What you have to do ::
Reproduce precisely the lines of the material below from the line containing "How do I perform: Click avatar" up to and including its last line. Pictures must not be copied.

Provided data ::
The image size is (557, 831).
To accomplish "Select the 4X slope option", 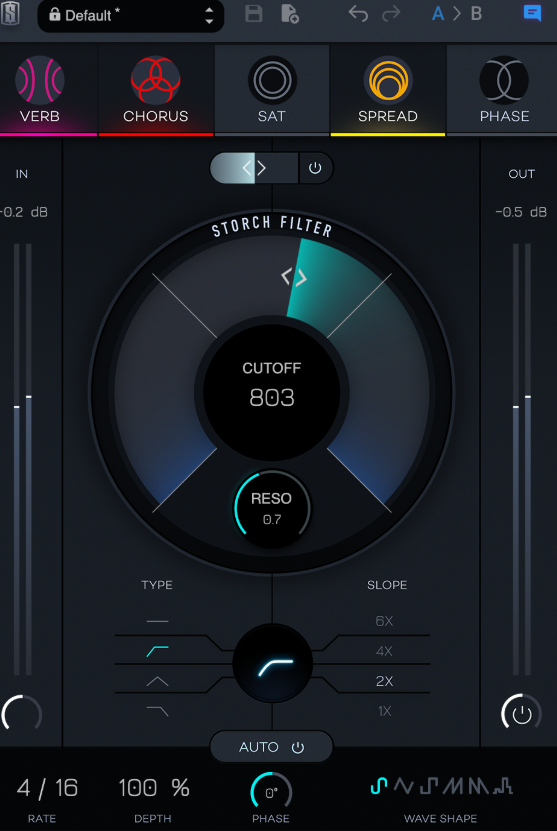I will (x=384, y=651).
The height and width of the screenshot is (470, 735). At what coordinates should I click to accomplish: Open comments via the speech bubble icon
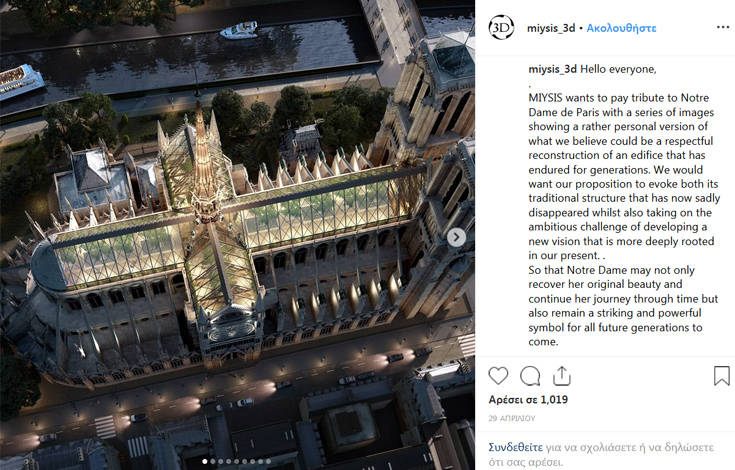530,375
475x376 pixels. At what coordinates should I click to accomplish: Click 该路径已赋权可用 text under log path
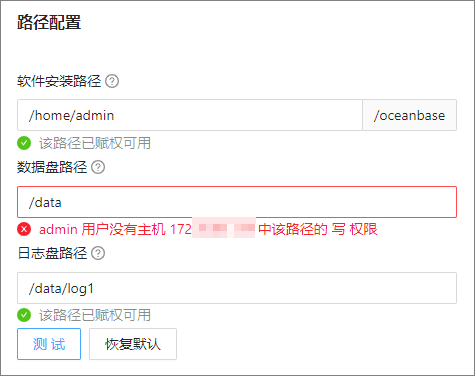(x=95, y=315)
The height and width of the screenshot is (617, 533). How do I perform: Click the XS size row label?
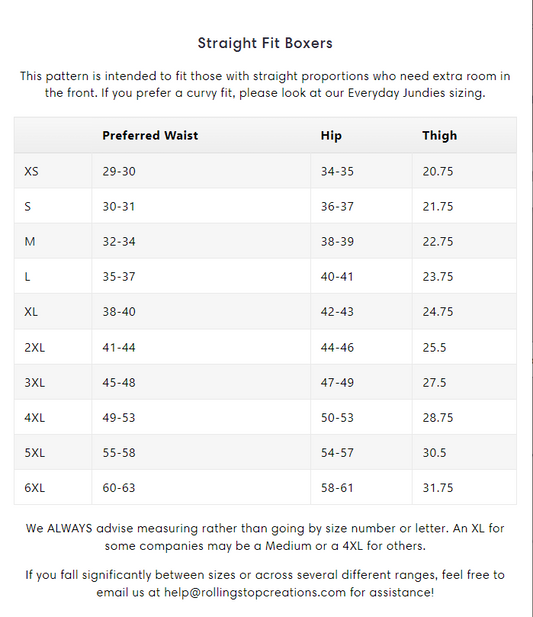tap(31, 171)
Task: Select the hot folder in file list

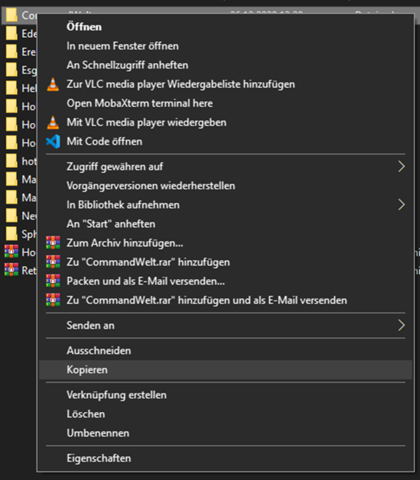Action: tap(21, 161)
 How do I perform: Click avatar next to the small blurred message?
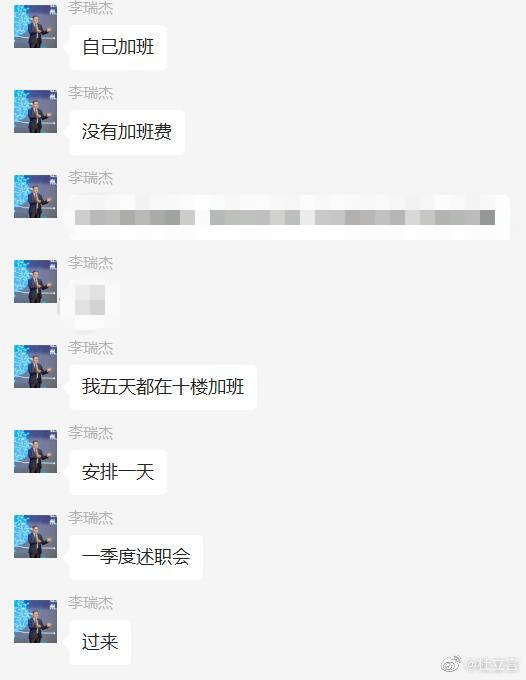pos(35,281)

Exercise response ::
 How do I perform: Click avatar next to the small blurred message?
pos(35,281)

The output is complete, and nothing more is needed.